Trecho transcrito -
----

Levanta da poeira o indigente e do lixo ele retira o pobrezinho,
para fazê-lo assentar-se com os nobres do seu povo. (Sl 11,7)

Eis uma alegoria que bem pode expressar o significado destas palavras do Salmista.

Imaginemos um camponês dos remotos tempos da Idade Média, habitando uma singela casa rural. Certo dia um emissário real anuncia que o soberano resolveu adotá-lo como filho, tornando-o assim irmão de seu primogênito, e também herdeiro. Após o primeiro instante de estupefação de seu interlocutor, ante perspectiva de honra tão extraordinária, o mensageiro continua: ‘O monarca, entretanto, quer transformar tua casa num palácio e vir morar aqui, a fim de estabelecer um relacionamento estreito e diário contigo’. De todos os privilégios enumerados, este seria, sem dúvida, o mais excelente, pois se grande é a vantagem de pertencer à família real e ser possuidor de inúmeras riquezas, muito maior é a de ser contado entre os íntimos de sua Majestade!¹

Quem poderia ser este pobre “camponês”, elevado às honras de pertencer à família do Rei e com ele beneficiar-se de um convívio tão íntimo e elevado? Ou quem seria este “indigente” e esse “pobrezinho” que se assenta com os nobres, cantado pelo Salmista?

----

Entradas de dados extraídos

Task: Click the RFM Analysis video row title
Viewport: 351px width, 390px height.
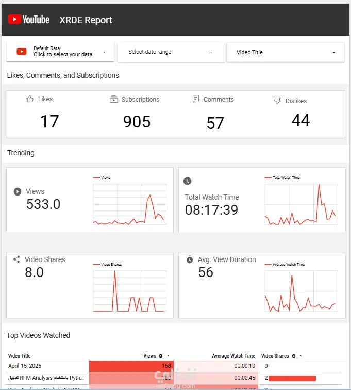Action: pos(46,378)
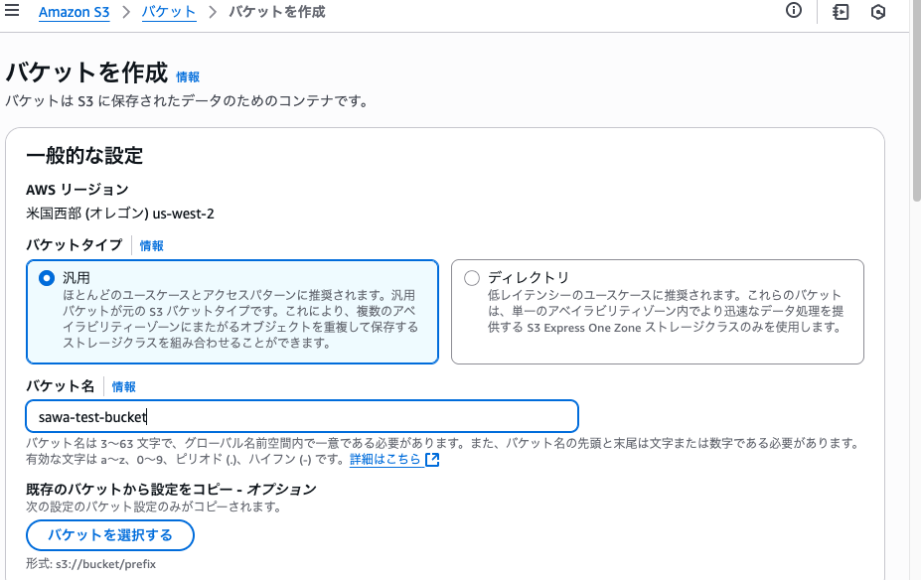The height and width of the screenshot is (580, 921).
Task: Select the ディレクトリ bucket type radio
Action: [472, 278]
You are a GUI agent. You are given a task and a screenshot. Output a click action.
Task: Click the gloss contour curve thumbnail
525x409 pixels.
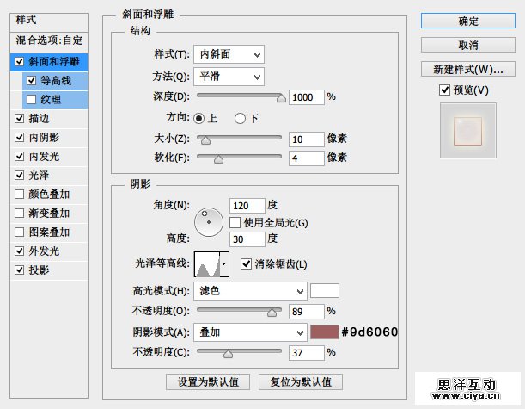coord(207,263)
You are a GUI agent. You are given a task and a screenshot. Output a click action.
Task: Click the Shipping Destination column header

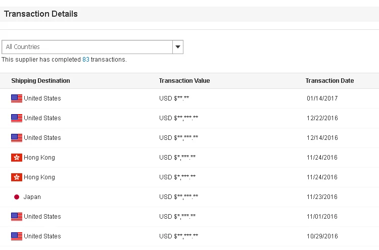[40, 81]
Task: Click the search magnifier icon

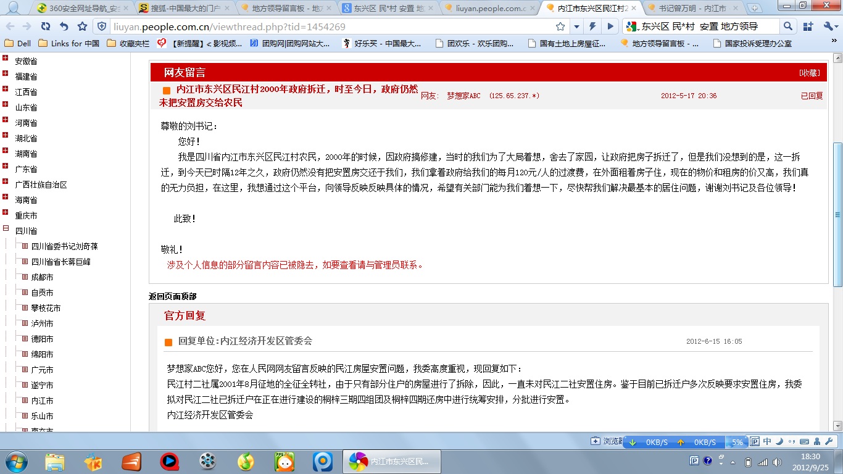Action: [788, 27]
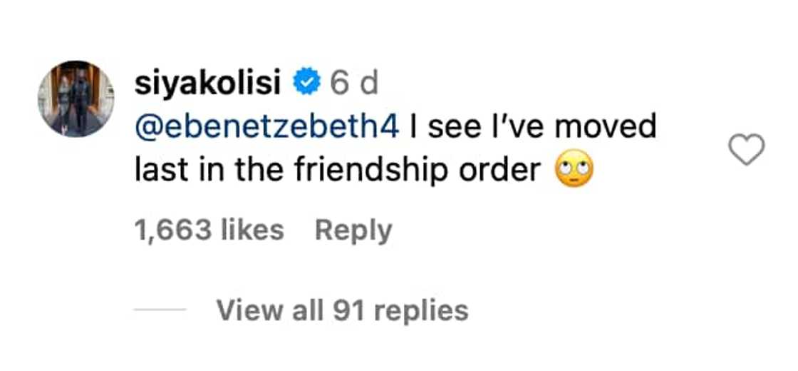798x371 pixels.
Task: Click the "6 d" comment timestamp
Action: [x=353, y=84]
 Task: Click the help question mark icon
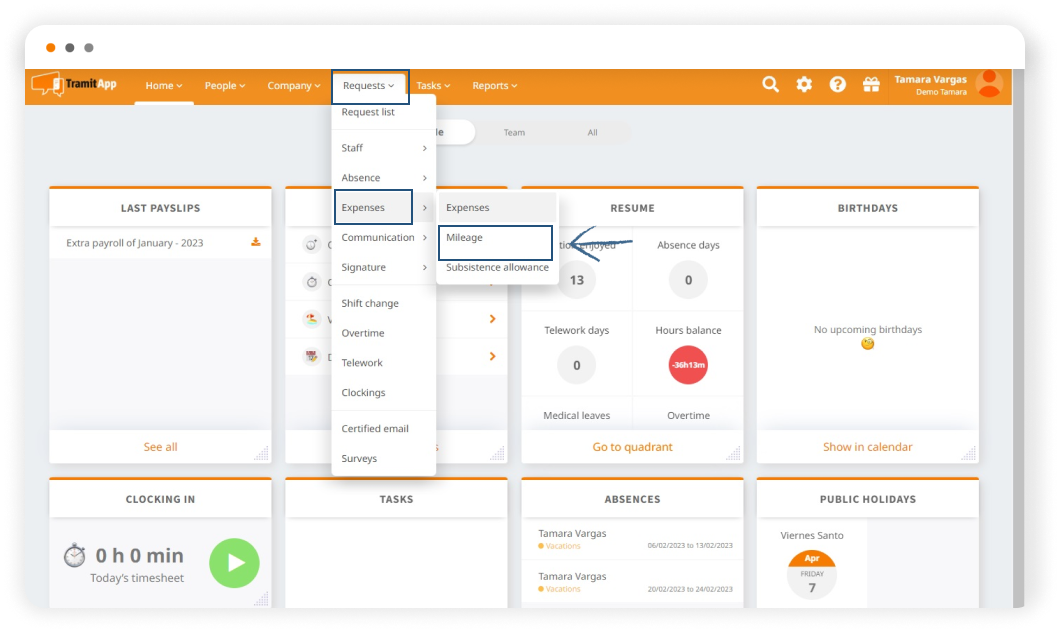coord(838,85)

----

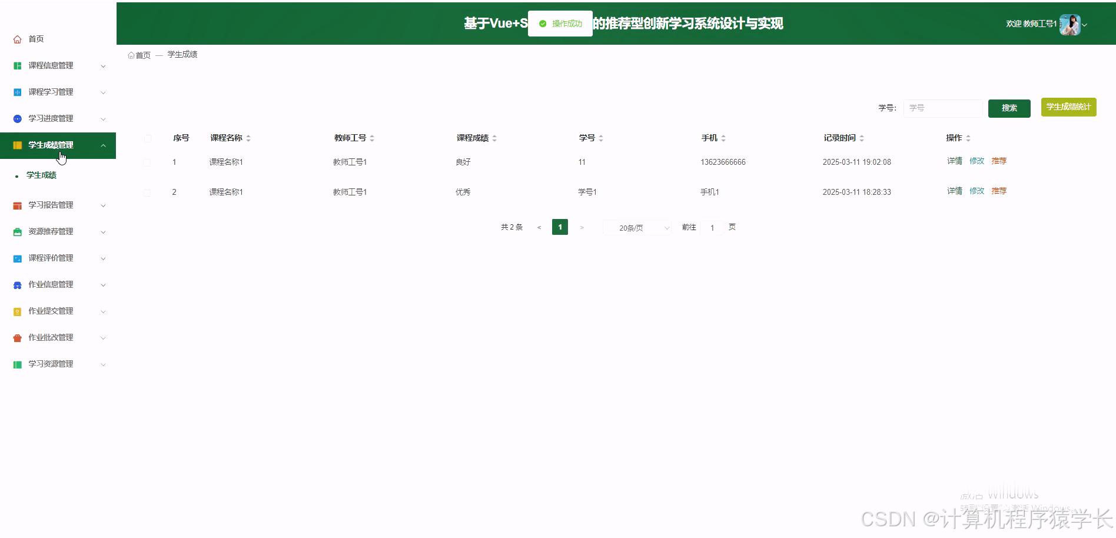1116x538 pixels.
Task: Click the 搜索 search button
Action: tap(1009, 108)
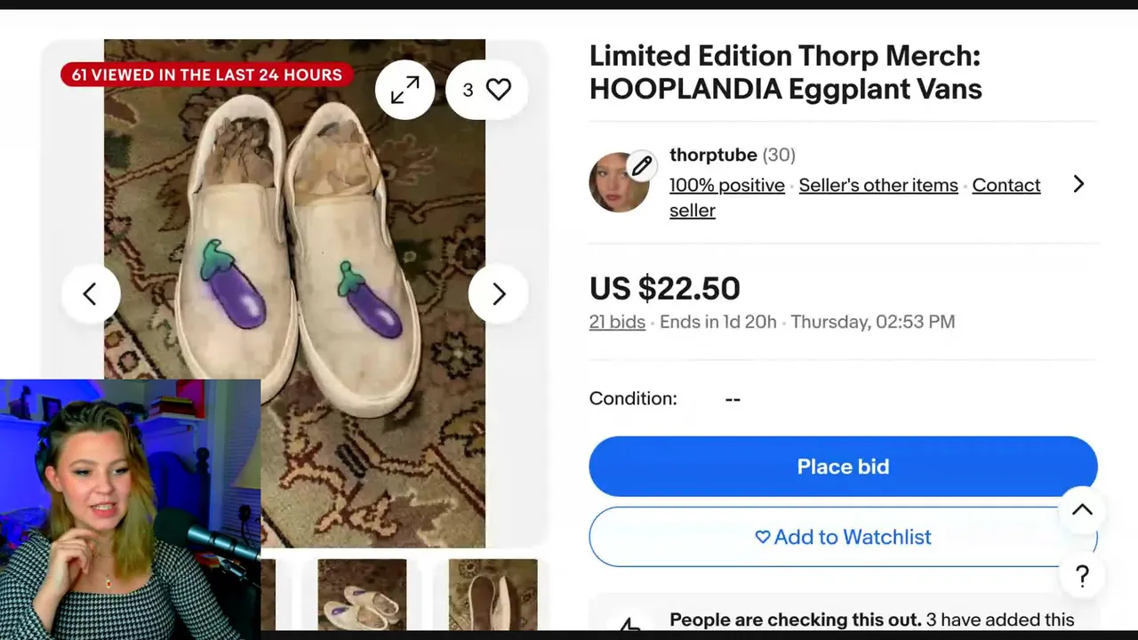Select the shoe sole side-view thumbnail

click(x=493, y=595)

----

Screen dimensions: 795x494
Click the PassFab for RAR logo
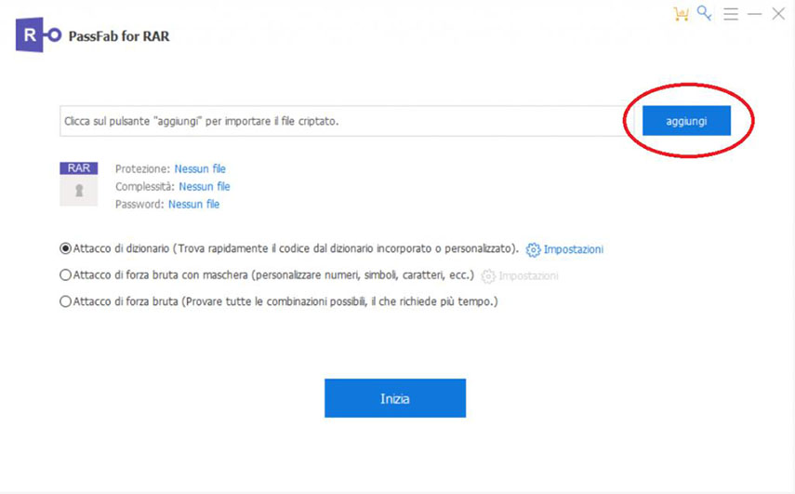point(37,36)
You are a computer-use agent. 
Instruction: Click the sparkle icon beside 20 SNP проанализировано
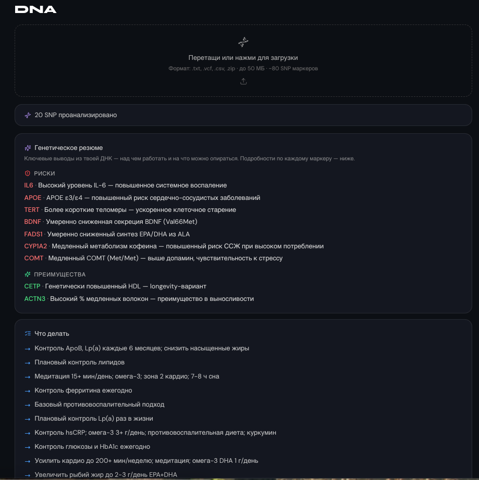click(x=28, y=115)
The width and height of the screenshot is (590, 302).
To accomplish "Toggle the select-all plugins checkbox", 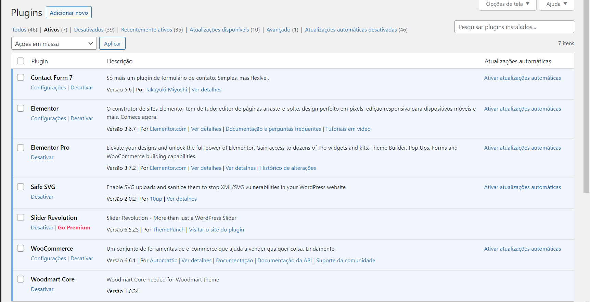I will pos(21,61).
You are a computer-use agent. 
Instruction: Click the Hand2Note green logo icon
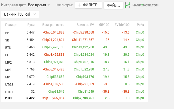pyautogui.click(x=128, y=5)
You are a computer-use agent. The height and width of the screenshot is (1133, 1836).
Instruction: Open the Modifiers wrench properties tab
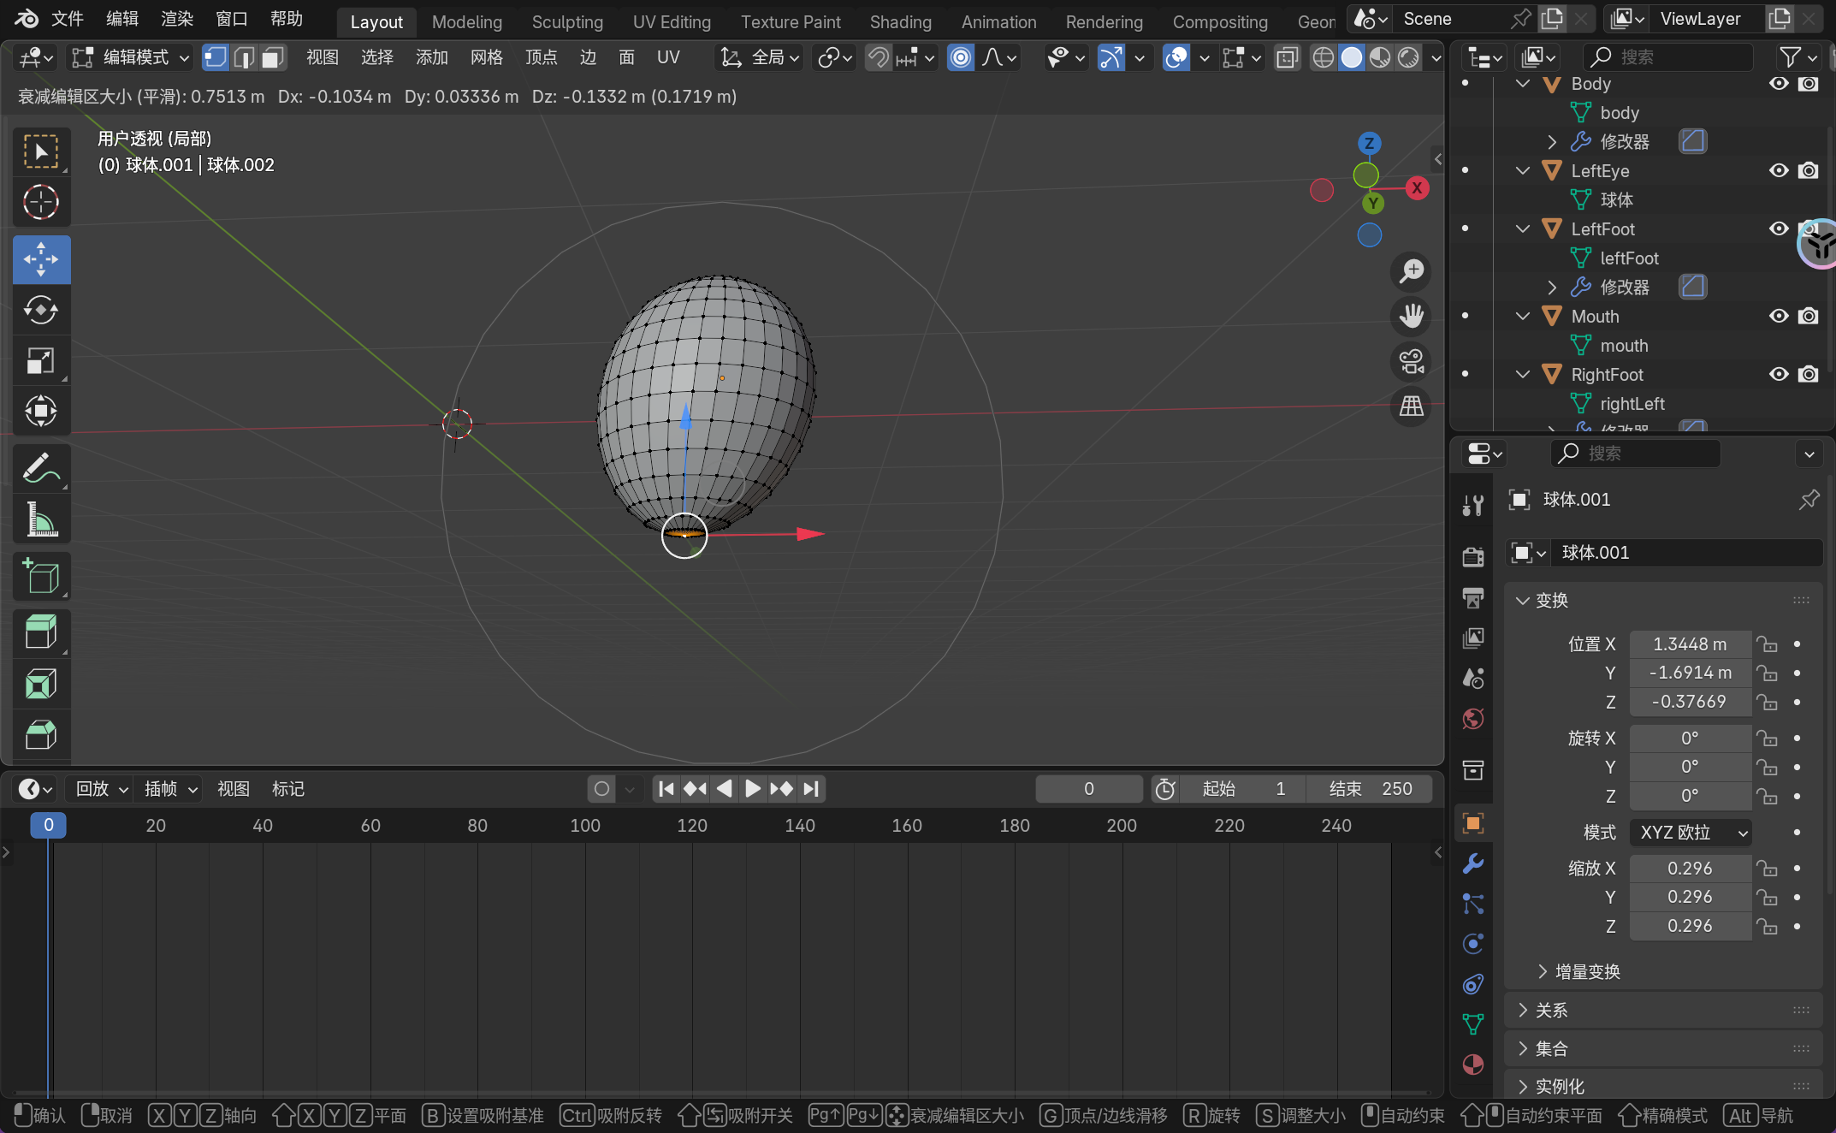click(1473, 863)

----

Tarefas pedidas -
1 – No trecho transcrito, quem comunica ao camponês que o soberano decidiu adotá-lo como filho?
2 – Reescreva em forma de lista, mais curta, o parágrafo do trecho transcrito que começa com "Imaginemos um camponês", mantendo os fatos principais.

Respostas por tarefa -
1 – Um emissário real.

2 –
- Um camponês da Idade Média mora numa casa rural simples.
- Um emissário real anuncia que o soberano resolveu adotá-lo como filho, tornando-o irmão do primogênito e herdeiro.
- O mensageiro acrescenta que o monarca quer transformar a casa do camponês num palácio e morar ali, para ter com ele um relacionamento estreito e diário.
- Este é o privilégio mais excelente, porque ser contado entre os íntimos do rei vale muito mais do que pertencer à família real e possuir riquezas.